Biomass, in the energy production industry, refers to living and recently living biological material which can be used as fuel or for industrial production.
The term “biomass” means any material that has been alive (organic matter) available on a renewable basis, including dedicated energy crops and trees, agricultural food and feed crops, agricultural crop wastes and residues, wood wastes and residues, aquatic plants, municipal wastes,(landfill gas) and other waste materials. It excludes organic material which has been transformed by geological processes into substances such as coal or petroleum.
Though this resource is a renewable fuel, it can still contribute to global warming.

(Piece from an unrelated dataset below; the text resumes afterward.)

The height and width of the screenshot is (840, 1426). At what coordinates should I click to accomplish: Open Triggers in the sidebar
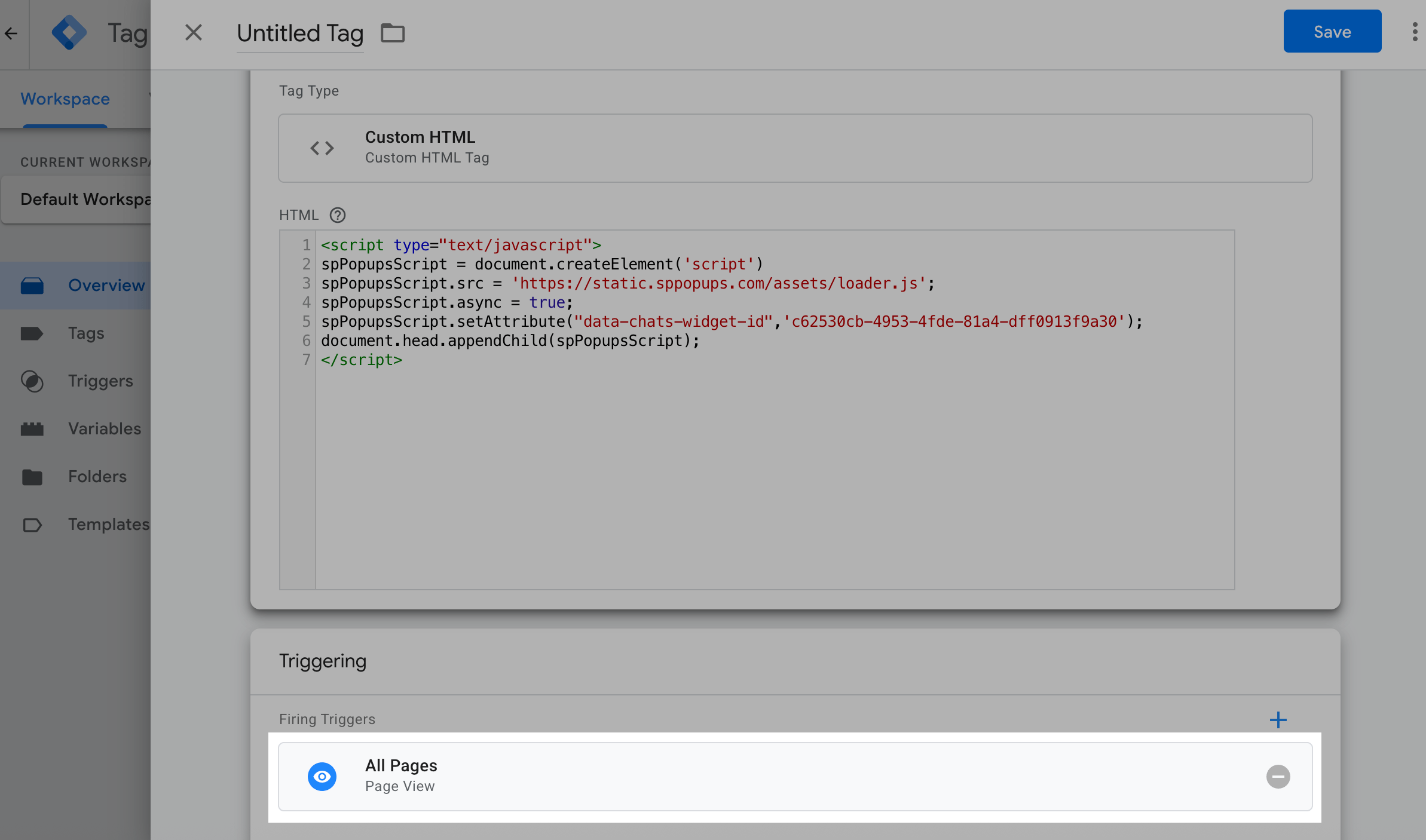100,381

This happens when the natural carbon equilibrium is disturbed; for example by deforestation or urbanisation of green sites. Use of this organic energy includes ethanol, biodiesel, power, and industrial process energy.
Biofuels like ethanol and biodiesel, are made from plant matter instead of petroleum, and can be blended with or directly substitute for petroleum and diesel.
However, the International Food Policy Research Institute says in a report that biofuel expansions could push maize prices up over two-thirds by 2020 and increase oilseed costs by nearly half, with subsidies for the industry forming an implicit tax on the poor.
Joachim von Braun, lead author of the “World Food Situation” report and director general of the institute also said, “Surging demand for food, feed and fuel have recently led to drastic price increases … climate change will also have a negative impact on food production,”.
Growing financial investor interest in commodity markets as prices climb is fuelling price volatility, and world cereal and energy prices are increasingly closely linked.
With oil prices hovering around $90 a barrel, this is bad news for the poor, who have already suffered “quite dramatic” impacts from a tripling in wheat prices and near-doubling in rice prices since 2000.